#### [Prompt]
From the line with "Educando Lectores (523, 30)" to the line with "Estoy de acuerdo (1055, 2389)", retype every line exactly, including those two, and leave out the rest of the data below.

** Record set follows **

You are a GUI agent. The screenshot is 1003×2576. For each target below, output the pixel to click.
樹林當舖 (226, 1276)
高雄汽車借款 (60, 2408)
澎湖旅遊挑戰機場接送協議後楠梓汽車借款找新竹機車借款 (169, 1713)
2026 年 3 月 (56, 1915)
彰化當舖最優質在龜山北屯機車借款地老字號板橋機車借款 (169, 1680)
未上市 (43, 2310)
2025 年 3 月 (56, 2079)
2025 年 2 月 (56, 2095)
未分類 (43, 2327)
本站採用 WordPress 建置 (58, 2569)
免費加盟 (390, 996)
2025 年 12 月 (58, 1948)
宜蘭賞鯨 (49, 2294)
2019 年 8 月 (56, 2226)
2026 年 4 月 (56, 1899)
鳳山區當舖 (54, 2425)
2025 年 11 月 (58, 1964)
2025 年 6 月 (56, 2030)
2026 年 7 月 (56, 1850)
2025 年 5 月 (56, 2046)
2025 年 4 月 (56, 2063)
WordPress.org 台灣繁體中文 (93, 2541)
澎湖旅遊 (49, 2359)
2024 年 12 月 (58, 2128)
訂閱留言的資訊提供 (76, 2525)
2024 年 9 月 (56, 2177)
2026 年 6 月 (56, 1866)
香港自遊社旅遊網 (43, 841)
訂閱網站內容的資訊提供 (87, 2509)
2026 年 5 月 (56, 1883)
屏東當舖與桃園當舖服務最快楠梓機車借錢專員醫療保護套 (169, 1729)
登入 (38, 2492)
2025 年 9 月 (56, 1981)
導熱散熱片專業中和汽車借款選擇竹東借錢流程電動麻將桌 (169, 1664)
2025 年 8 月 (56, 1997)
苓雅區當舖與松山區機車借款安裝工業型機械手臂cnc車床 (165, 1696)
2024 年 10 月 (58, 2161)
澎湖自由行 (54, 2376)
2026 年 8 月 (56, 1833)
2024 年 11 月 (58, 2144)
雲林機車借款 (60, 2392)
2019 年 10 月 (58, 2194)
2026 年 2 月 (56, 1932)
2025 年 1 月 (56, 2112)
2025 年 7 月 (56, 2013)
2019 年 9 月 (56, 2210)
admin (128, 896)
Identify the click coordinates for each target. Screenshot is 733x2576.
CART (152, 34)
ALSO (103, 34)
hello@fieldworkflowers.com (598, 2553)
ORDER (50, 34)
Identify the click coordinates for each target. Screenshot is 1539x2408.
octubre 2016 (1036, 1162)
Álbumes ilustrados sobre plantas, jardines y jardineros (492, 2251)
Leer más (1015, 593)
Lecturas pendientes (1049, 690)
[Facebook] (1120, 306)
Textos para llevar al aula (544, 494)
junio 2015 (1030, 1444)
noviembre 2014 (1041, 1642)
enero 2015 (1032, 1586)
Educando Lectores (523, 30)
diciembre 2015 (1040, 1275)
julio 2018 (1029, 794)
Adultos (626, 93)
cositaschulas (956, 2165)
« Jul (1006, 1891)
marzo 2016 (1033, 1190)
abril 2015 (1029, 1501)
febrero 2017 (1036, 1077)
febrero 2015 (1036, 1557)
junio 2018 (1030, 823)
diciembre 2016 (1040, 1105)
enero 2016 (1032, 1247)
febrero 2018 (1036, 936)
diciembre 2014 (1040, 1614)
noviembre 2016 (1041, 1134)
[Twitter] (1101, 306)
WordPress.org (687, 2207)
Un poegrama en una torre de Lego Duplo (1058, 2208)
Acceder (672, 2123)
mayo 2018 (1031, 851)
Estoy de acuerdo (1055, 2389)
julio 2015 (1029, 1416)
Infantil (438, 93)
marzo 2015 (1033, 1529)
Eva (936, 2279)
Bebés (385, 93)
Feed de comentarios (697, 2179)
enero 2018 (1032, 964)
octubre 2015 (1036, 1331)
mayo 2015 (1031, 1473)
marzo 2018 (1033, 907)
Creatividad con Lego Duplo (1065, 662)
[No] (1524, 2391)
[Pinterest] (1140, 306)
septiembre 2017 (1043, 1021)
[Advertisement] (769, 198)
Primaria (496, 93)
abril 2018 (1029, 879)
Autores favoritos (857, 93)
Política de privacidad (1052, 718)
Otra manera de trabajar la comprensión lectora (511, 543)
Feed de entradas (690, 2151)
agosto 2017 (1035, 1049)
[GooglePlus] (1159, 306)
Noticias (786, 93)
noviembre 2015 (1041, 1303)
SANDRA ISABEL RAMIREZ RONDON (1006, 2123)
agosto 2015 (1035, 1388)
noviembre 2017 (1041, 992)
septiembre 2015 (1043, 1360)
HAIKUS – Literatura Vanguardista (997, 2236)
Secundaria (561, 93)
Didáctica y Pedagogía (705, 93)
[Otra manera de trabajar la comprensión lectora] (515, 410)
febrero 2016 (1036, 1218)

** End of Record set **

#### [Reply to the task]
Educando Lectores (523, 30)
diciembre 2015 (1040, 1275)
julio 2018 (1029, 794)
Adultos (626, 93)
cositaschulas (956, 2165)
« Jul (1006, 1891)
marzo 2016 (1033, 1190)
abril 2015 (1029, 1501)
febrero 2017 (1036, 1077)
febrero 2015 (1036, 1557)
junio 2018 (1030, 823)
diciembre 2016 (1040, 1105)
enero 2016 (1032, 1247)
febrero 2018 (1036, 936)
diciembre 2014 (1040, 1614)
noviembre 2016 (1041, 1134)
[Twitter] (1101, 306)
WordPress.org (687, 2207)
Un poegrama en una torre de Lego Duplo (1058, 2208)
Acceder (672, 2123)
mayo 2018 (1031, 851)
Estoy de acuerdo (1055, 2389)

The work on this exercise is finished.